When my grandfather Benjamin said that to me, I was patient enough to wait until I got home before inquiring.

I asked her, "Why did he say I looked like a girl?"

I wasn't offended. My mother hadn't ever allowed me to believe that being called a girl was an insult. I simply wanted to know.

"Because he... my dads the type of person who believes things ought to look a certain way," she explained to me. "And we just don't live like that."

"Is he the only one that believes that?" I replied.

"No," she said. "No, he isn't the only one."

"Do you think I look like a girl?" I asked.

She'd looked at me the way she always looked at me, with love and adoration for everything that made me hers.

"I think you look like my Darling," she said informed me with all the warmth in the world. "And I don't need you to be anything else."

So from there forward we saw her father periodically and he sometimes made comments about me, the way she let me dress and the way I wore my hair and even the color of my complexion, and she never let him make me feel any sort of way about it. She just said, "I love Darling just the way he is."

It was easy to ignore comments from a bitter old man when she was standing right there giving me a look of absolute non concern about it. My mother was my best friend. I didn't know many people my own age, but I had her. She and I had a language that was completely non verbal between the two of us. We shared knowing looks and had conversations without ever saying a word.

It was as if she were saying, get a load of this old guy. He's totally out of touch.

And I was looking back and saying, he just doesn't get it, does he?

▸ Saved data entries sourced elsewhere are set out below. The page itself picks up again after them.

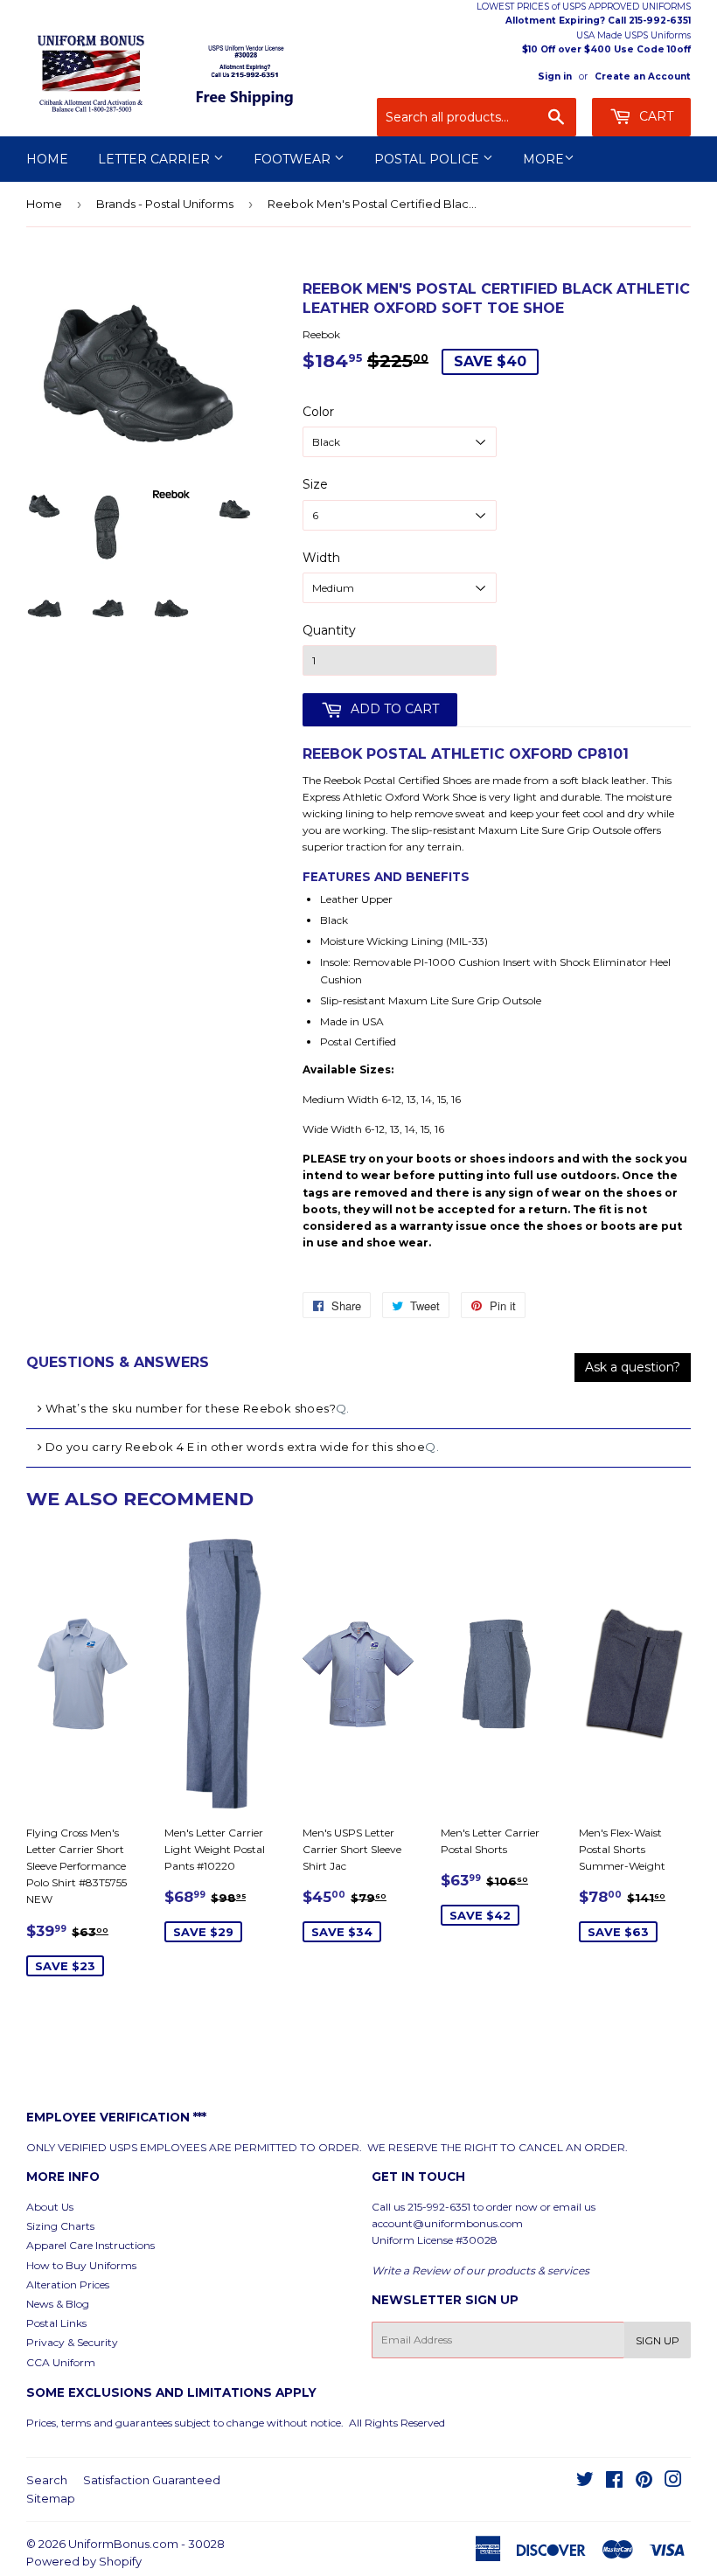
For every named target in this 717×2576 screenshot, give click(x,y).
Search (46, 2480)
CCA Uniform (60, 2362)
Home (47, 159)
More (543, 159)
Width (321, 558)
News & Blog (57, 2303)
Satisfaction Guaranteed (151, 2480)
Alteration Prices (67, 2284)
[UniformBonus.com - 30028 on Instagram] (673, 2482)
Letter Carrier (155, 159)
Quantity (329, 630)
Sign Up (657, 2340)
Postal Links (56, 2323)
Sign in (555, 76)
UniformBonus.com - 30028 (146, 2544)
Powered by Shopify (84, 2561)
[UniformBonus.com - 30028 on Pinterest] (644, 2482)
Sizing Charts (60, 2225)
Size (315, 484)
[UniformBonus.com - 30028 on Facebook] (614, 2482)
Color (318, 412)
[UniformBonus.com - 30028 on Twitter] (585, 2482)
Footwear (294, 159)
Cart (654, 116)
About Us (49, 2206)
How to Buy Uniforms (81, 2265)
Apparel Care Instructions (90, 2245)
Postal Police (428, 159)
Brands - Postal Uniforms (164, 204)
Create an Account (643, 76)
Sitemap (50, 2498)
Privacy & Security (72, 2342)
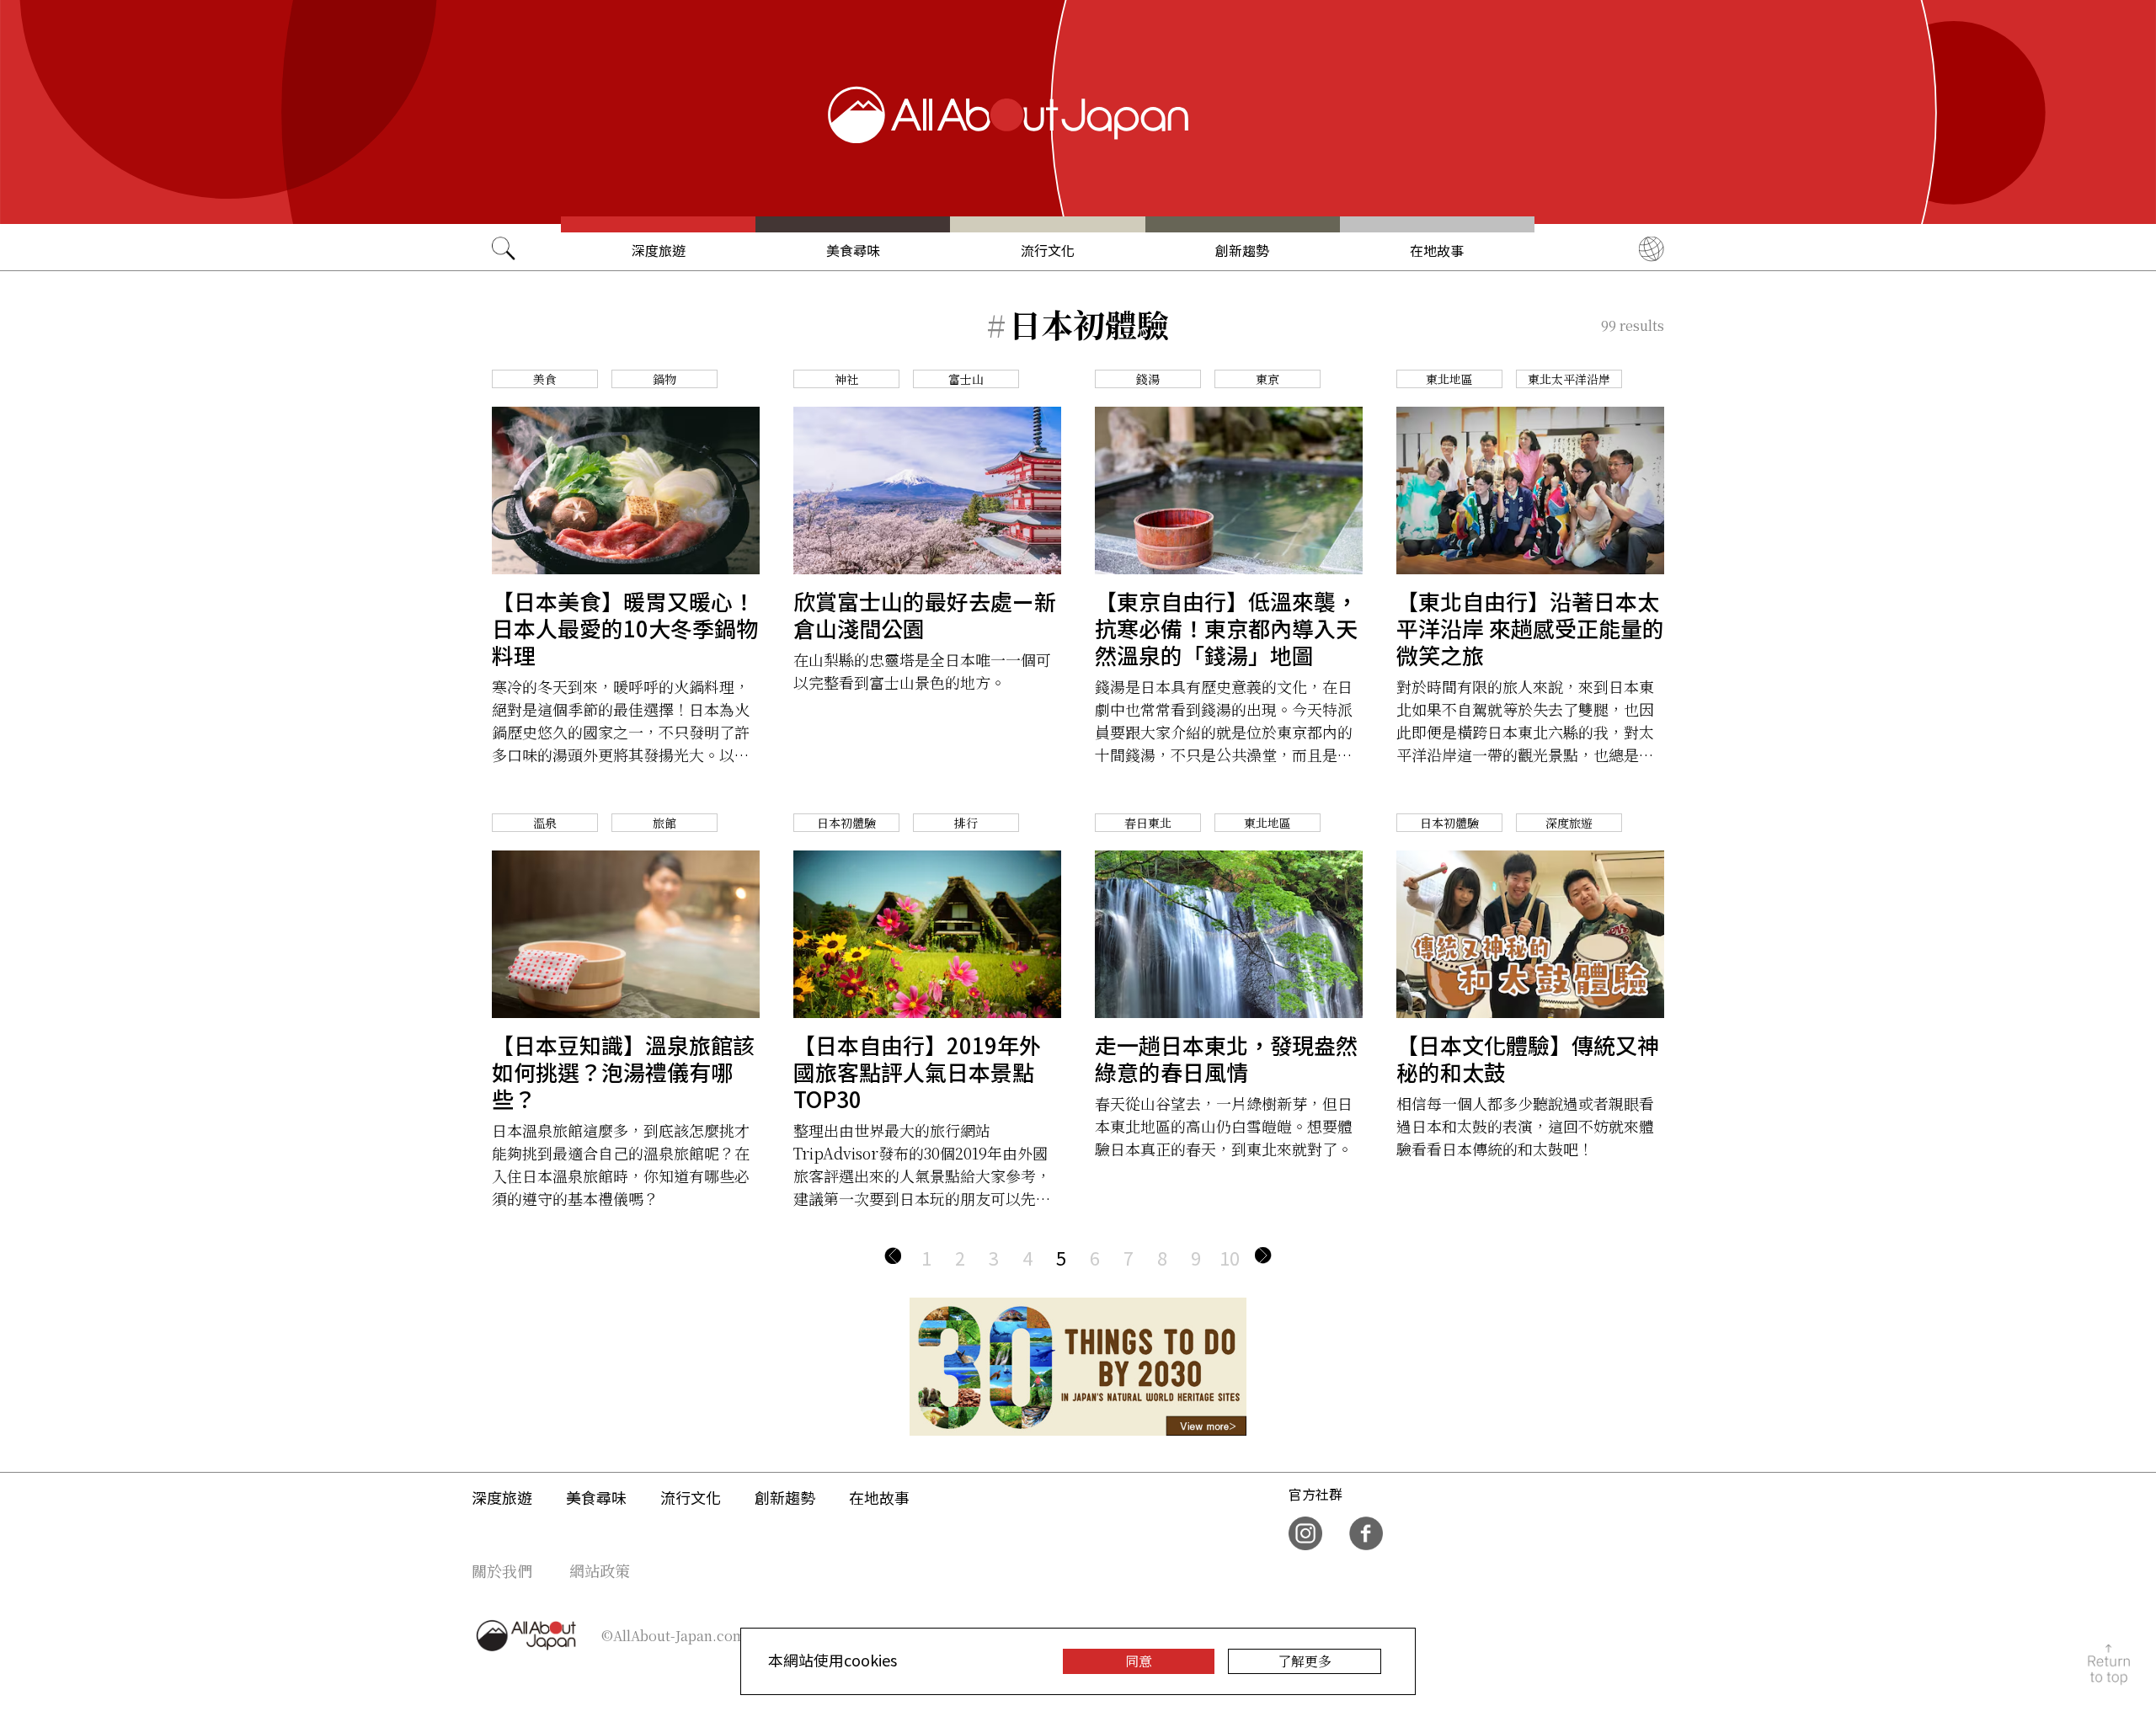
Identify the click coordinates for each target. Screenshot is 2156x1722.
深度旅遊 (659, 250)
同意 (1138, 1661)
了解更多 (1304, 1661)
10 (1229, 1257)
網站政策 (599, 1570)
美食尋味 (853, 250)
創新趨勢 (1242, 250)
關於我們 (502, 1570)
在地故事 (1437, 250)
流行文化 (1048, 250)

In that way, Grandfather Benjamin wasn't doing any harm. It was clear that he still cared for my mom, even if I was a clear lapse of judgment in his eyes. All you had to do was consider the fact that he stayed there in Portland instead of enacting his plans of moving back to Europe. He had no reason to stay, except for her. He received her letters and stewed in disappointment for 5 years without speaking to her, but he still wouldn't leave.

He spent lots of time trying to convince her that they would move too. As soon as the three of us would gather, he'd talk about going back again. As if no time had passed at all. He was pleased that she'd gone to school too, even though he found her subject innately idiotic (He thought the fact that I was homeschooled was idiotic as well, but that was a whole other discussion). He really believed there was hope for them.

So that was our life. I was a wild and free homeschool student. My father was cordial, but essentially absent. My mom was my best friend and possibly the most beautiful and inspiring person I'd ever know. I was voraciously in love with our tiny little apartment and our gleefully happy life together.

Then one year after she started her job with the environmental agency, she found a lump on her breast.

The both of us had finally gotten health insurance that year. I was 11. Until then I'd been getting my shots at a free pop up clinic and she'd simply gone without care. We'd both had our check ups together earlier that year, so the lump was an obvious surprise. It had come out of nowhere. Considering how her mother had passed, something I was already aware of at that point, the lump was a huge concern.

She scheduled an appointment immediately. I went with her to the woman's clinic and received odd looks from women in the waiting room for being the only male presenting person there. My mom told me that there was nothing to worry about with a look on her face that spoke to me in our unspoken language, calling her a liar.